STUDY QUESTIONS:
- 1) In the guild master interview, what reason does Reliq give for starting a new guild rather than trying to reform the one he had been in? Answer in one to three sentences.
- 2) Resume the guild master interview after its last sentence.

(SUPPLIED PASSAGE)

Welcome back to the Inspirational Guild Masters series. Last week we spoke with Casadella of Concur, a leader who found herself in the role when her Guild Master quit suddenly. This week we speak with with Reliq of Harvest Moon, a guild master who took the position when he realised that the best way to deal with guild dissatisfaction was to take the plunge and start his own. It’s refreshing to see that in the world of guild leveling and perks, people are not deterred to break away and start fresh. Harvest Moon is proof that you can still create a successful new guild even if your competition has a level or progression advantage. Anyhow, it is with great pleasure that I present to you my interview with Reliq of Harvest Moon, an inspirational guild master:
[Neri]: Firsty, I want to thank you for agreeing to chat with me! In the email nominating you, Wabbage mentioned that you built Harvest Moon from nothing into something incredible. Can you tell us a little bit more about how you came to be Guild Master?
[Reliq]: I started Harvest Moon up earlier this year, mid-January actually, with Wabbage and two other friends. I was unhappy with the guild we were all in for a variety of reasons, and was looking to just get out and go solo. But then the others said, “If you leave, start a new guild – we’ll follow you”. And as a Leo, that’s something of a red flag to my ego!
Seriously though: I saw it as an opportunity to create the ideal guild for me, rather than struggle to change one that had been around long before me and will be long after.
So that’s my GM origin story!
[Neri]: It’s fantastic to hear that you weren’t afraid to strike out and start fresh. It has certainly worked for you! Can you tell us what your vision is for Harvest Moon?
[Reliq]: The core vision was quite simple, and is best summed up in something I wrote to one of my co-founders, and oldest WoW friend, Natcat when I was still coming to terms with moving on:
The guild has two functions: to be a social experience for like-minded adults, and to also be home to a casual raid team that progresses through content.
The raid side of things isn’t to everyone’s taste, and we don’t expect everyone who joins us to be into it. We have a very strong social side to the guild, enough that people have encouraged their friends to realm transfer to join us (a big ask!), so it’s important for me that the guild provides a welcoming environment for everyone, regardless of their aims in the game.

(End SUPPLIED PASSAGE)
(DATA SECTION)

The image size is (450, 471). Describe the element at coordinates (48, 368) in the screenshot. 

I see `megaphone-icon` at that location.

(End DATA SECTION)
(DATA SECTION)

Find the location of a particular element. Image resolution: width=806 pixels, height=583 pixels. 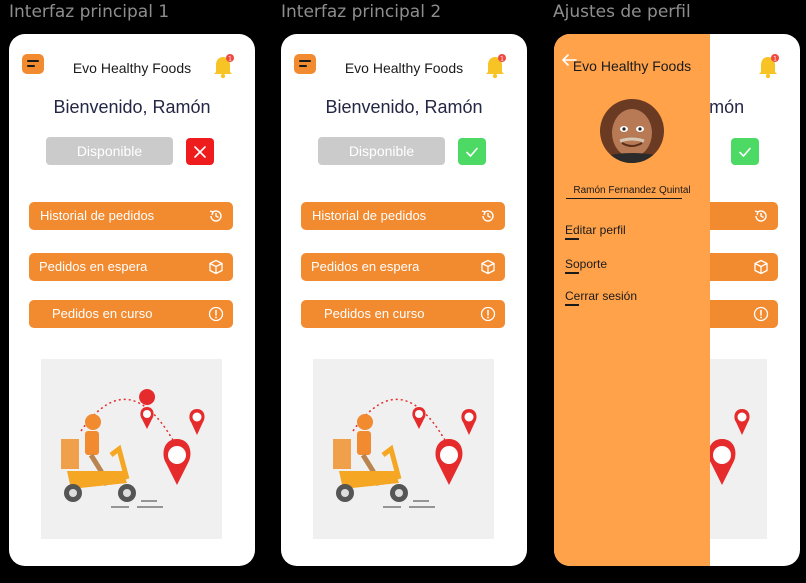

(End DATA SECTION)
(DATA SECTION)

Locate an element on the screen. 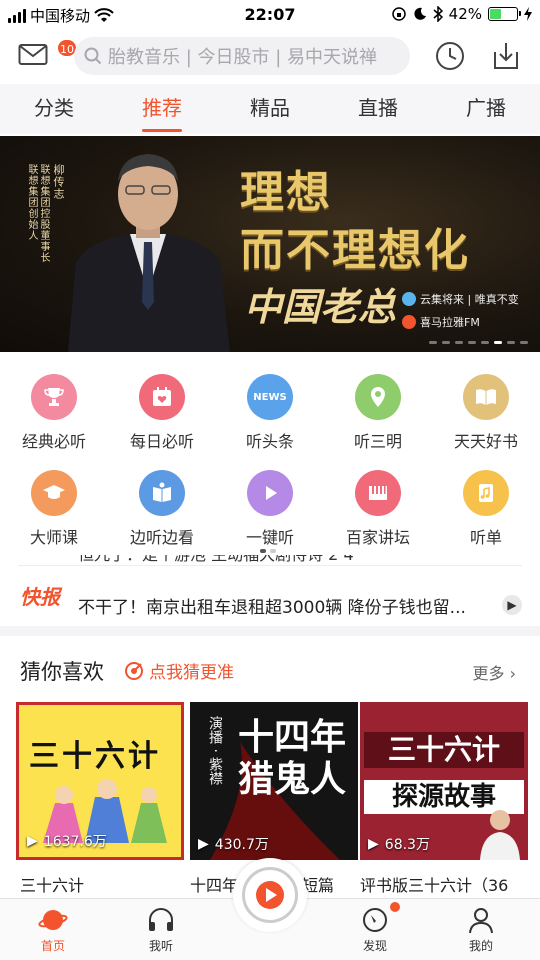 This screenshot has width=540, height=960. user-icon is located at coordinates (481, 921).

(End DATA SECTION)

ANSWERS IN ORDER:
- 1) Reliq saw founding a new guild as a chance to build the guild he considered ideal. The alternative was struggling to change a guild that had existed long before him and would continue long after him.

- 2)
The idea as far as the raiding aspect is concerned, though, was to have everyone put in the effort on raid night without needing to put in hours on end – we raid one night a week for 2.5 hours, leaving plenty of time for people to enjoy other aspects of the game. We’re serious when we need to be, and silly when we don’t.
[Neri]: It sounds like Harvest Moon has a very healthy mix of business and pleasure. You mention that a few members have actually server transferred to join your ranks. Do you have a preferred method of recruitment?
[Reliq]: For the raid team, we prefer people to apply via our website (www.harvestmoon.eu), although in the early days recruitment was done via trade, or word of mouth. To be frank, it was all over the place in the first few months while I built a 10-man raid team from absolute ground zero, but now that the team has solidified then the website is the way to go.
For social folk, again the website but we’re happy to talk to them quickly in-game just to make sure they’re aware of our approach and general code of conduct (the main rule being: don’t be a d***head!).
[Neri]: Haha, I am definitely a big fan of the “Don’t be a d***head” policy! You mention that you have both social and raiding members. Can you explain to us how the ranking structure works in Harvest Moon and why you went with it?
[Reliq]: Sure. We have a few different ranks, but they boil down to 4 levels:
Veterans — Social/Raid officers (typically the same as ‘normal’ members, but w/ the ability to invite/see officer chat)
The raiders and social ranks are separate levels, but this is purely administrative, really – we need to see who we have at any one time, and also it allows us to give the raiders slightly higher guild-bank-repair allowances. Otherwise, they’re just the same.
Our officers rank are for people who’ve offered to help me in some way, be it recruitment (for the social officers), or help with raid preparation (getting mats for feasts, flasks, reminding people to sign up, and such).
Trials are purely for raid team apps – social members move right to social rank.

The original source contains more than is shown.